県内で長年、地域医療、保健の第一線で活躍した保健師、看護師、助産師らの功績をたたえる県ナース章の受章者が決まり、ことしは県全体で病院勤務の看護師ら13人が受章。日高地方からは、県西牟婁振興局健康福祉部(田辺保健所)に勤務する保健師嶋田左知代さん(59)=日高町志賀=が選ばれた。29日午前11時から県庁正庁で表彰式があり、仁坂吉伸知事から表彰状と純銀のメダルが授与される。
 県ナース章は、県内の医療機関や自治体に勤務し、長年、地域医療、福祉の向上に貢献した看護師、准看護師、保健師、助産師の功績をたたえる制度。昭和45年から始まり、ことしは看護師10人、保健師2人、助産師1人が選ばれた。
 保健師の嶋田さんは、保健師として県に採用されて36年にわたり、結核等の感染症予防や母子・成人保健、精神保健など各種事業の推進に尽力。地元御坊保健所を振り出しに、数年ごとに田辺と御坊を行き来しながら、新宮、湯浅を経て、現在は田辺保健所の保健福祉課長として、高齢者や障害者の保健福祉向上、母子健康づくり等のチームを率いている。
 若いころは精神障害者福祉の担当が長く、御坊保健所時代は地域の家族会や当事者の会、医師会、市町村の担当者とともに作業所(ワークステーションひだか)づくりに尽力。
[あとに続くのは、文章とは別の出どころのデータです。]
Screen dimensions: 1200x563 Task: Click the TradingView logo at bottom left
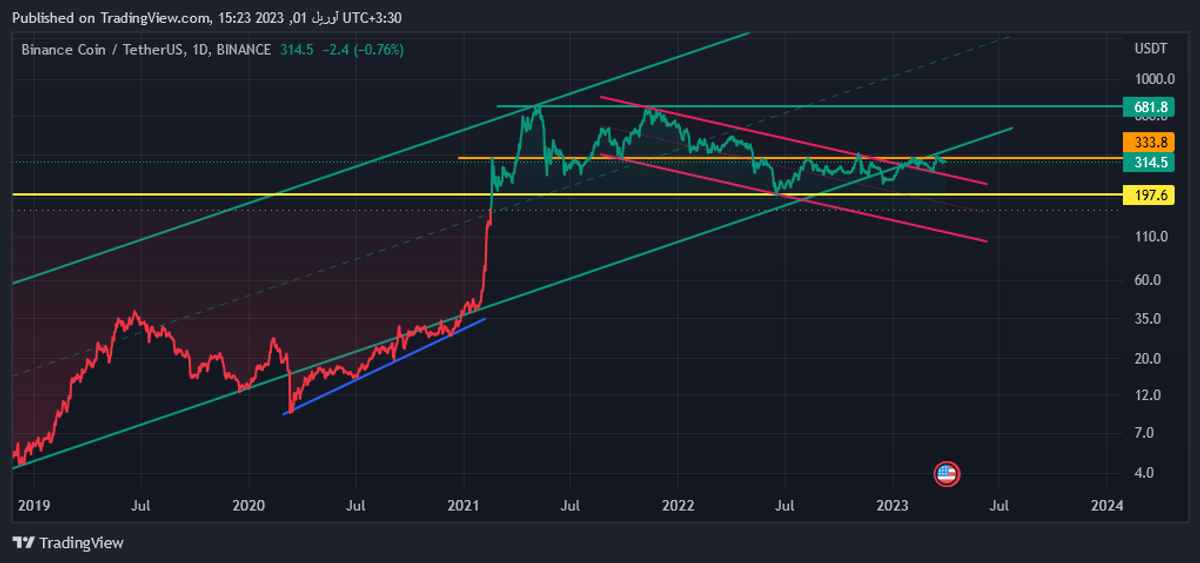point(68,542)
新宮保健所に勤務していた平成23年9月には、台風12号豪雨により管内の那智勝浦町、旧熊野川町(現新宮市)が甚大な被害を受け、市町の避難所運営を県内各地から駆けつけた保健師や医師らとともにサポートし、住民の心身の健康調査等に奔走した。
 今回の受章に際し、「これまであっという間のような、仕事を普通にやってきただけのような気もしますが、受章については驚きとともに喜びもあり、職場の上司、先輩、後輩、市町村の皆さんや住民の方々に支えられた結果と感謝しています」と話している。